▶ _WRITTEN INSTRUCTION_
Reproduce the text of each row below word for word, leaving out the pictures.

* * *

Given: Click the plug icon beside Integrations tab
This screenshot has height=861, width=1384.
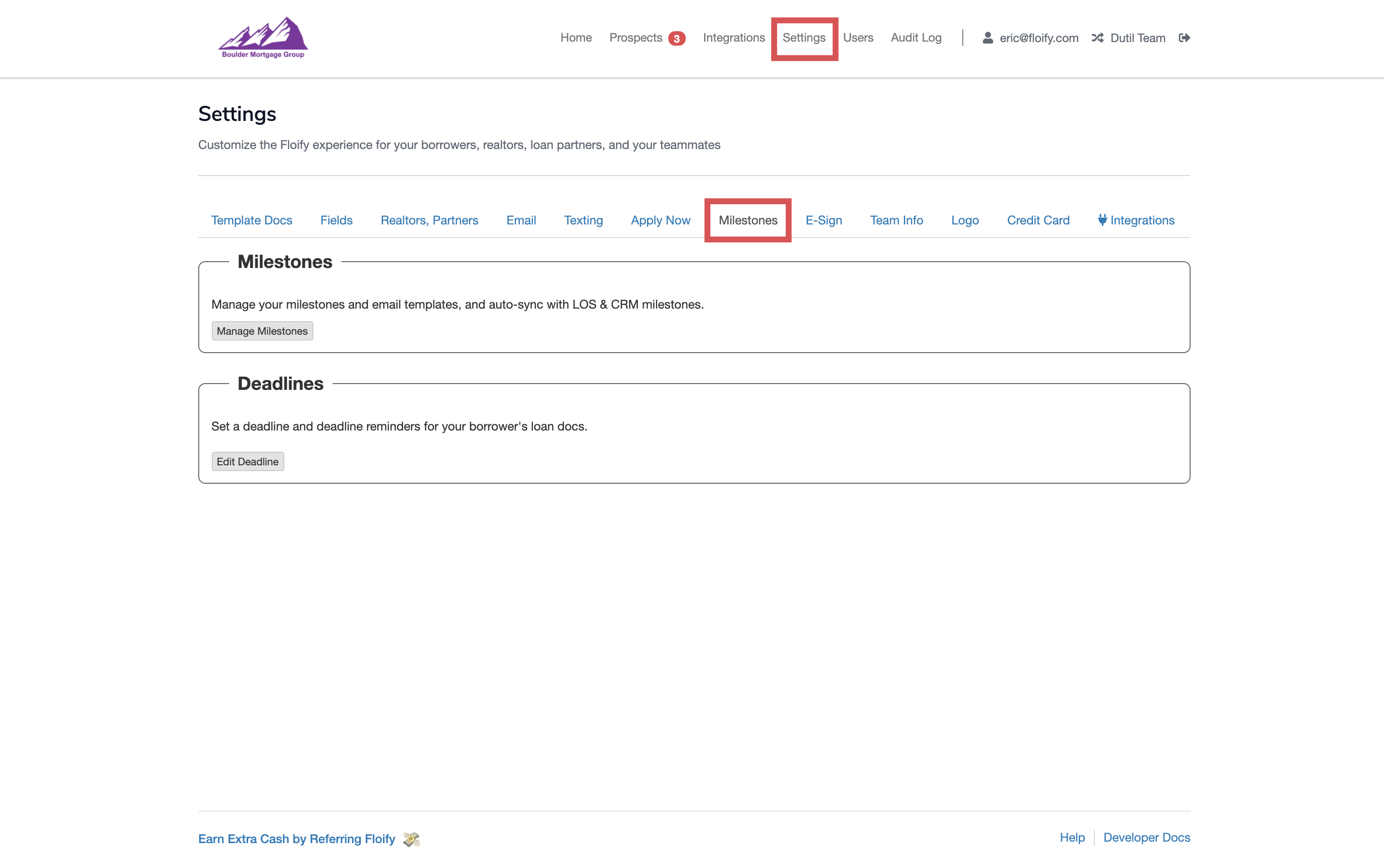Looking at the screenshot, I should 1102,220.
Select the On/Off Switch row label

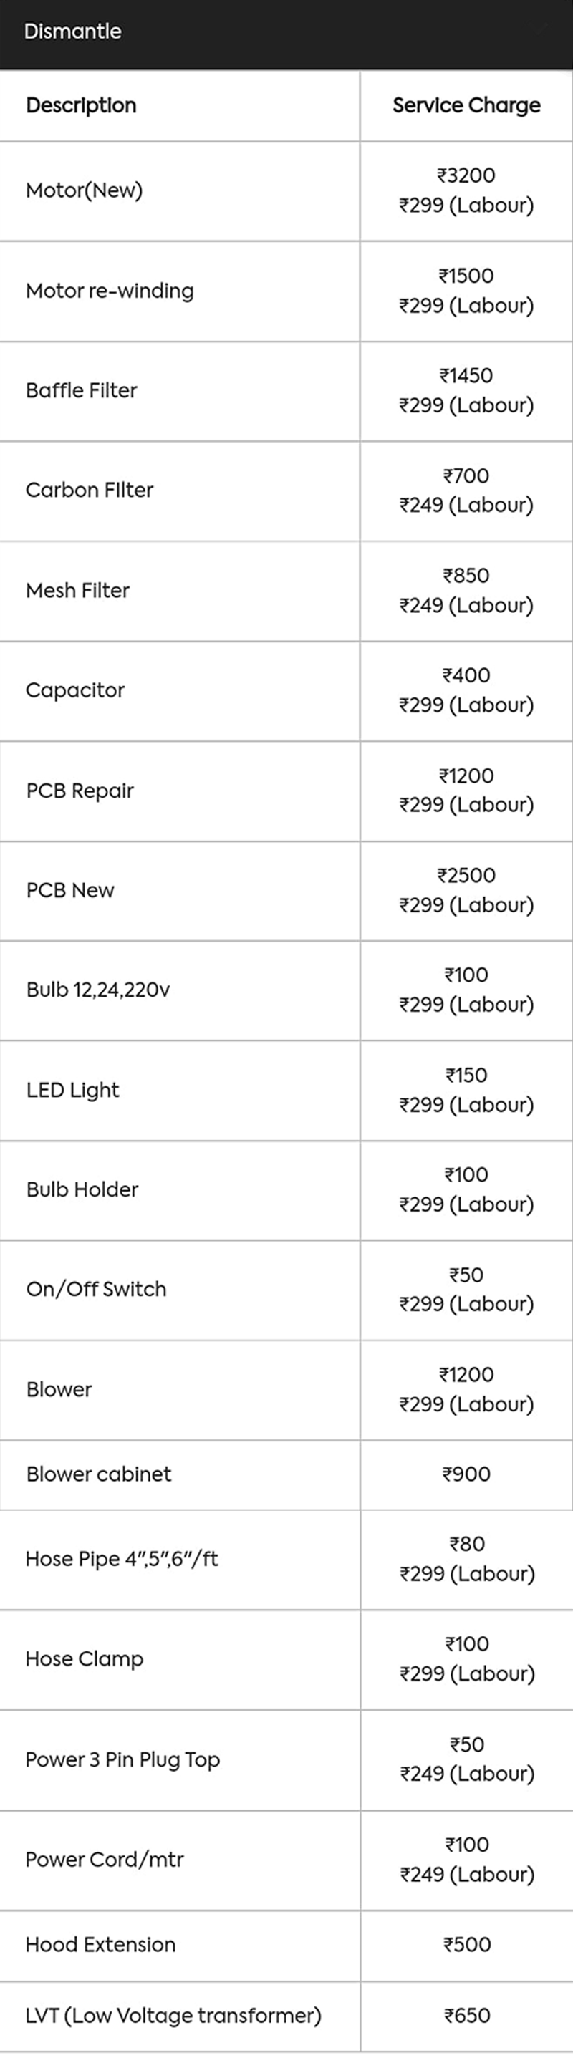[97, 1289]
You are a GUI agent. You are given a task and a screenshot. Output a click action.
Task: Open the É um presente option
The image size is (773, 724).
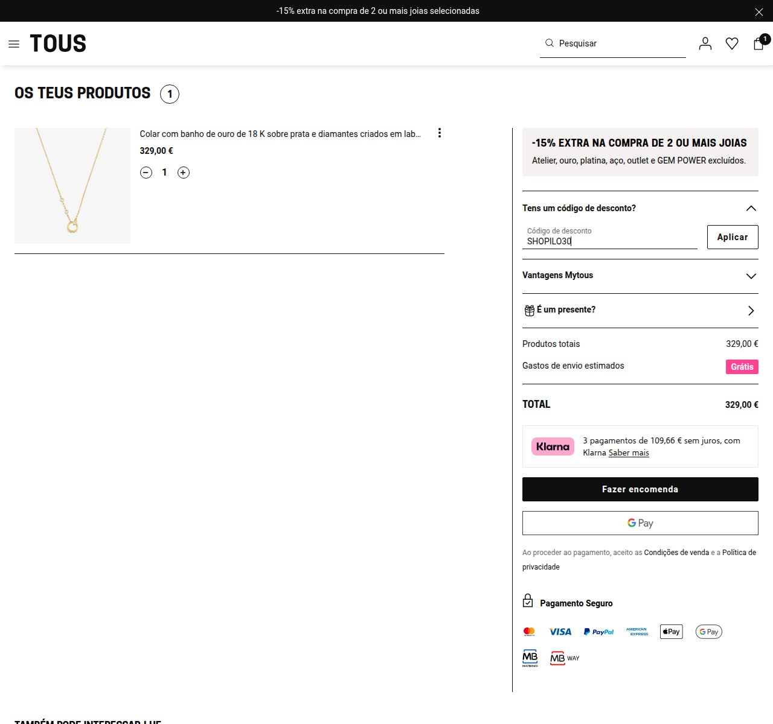(x=640, y=310)
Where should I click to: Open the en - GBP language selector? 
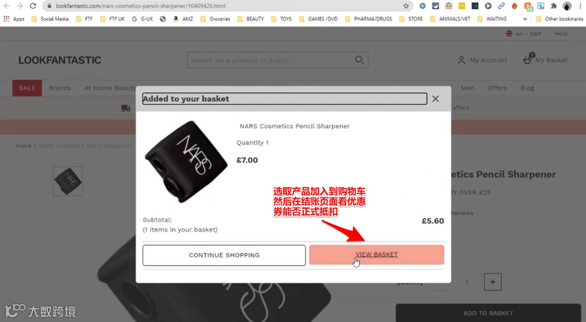524,34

* * *

▶ _WORKED ANSWER_
Given: Click the plug icon beside Integrations tab
This screenshot has height=861, width=1384.
Looking at the screenshot, I should 1102,220.
Select the On/Off Switch row label

[97, 1289]
You are a GUI agent. You are given a task and a screenshot. Output a click action.
Task: Open the É um presente option
The image size is (773, 724).
(x=640, y=310)
Where should I click to: Open the en - GBP language selector? 
524,34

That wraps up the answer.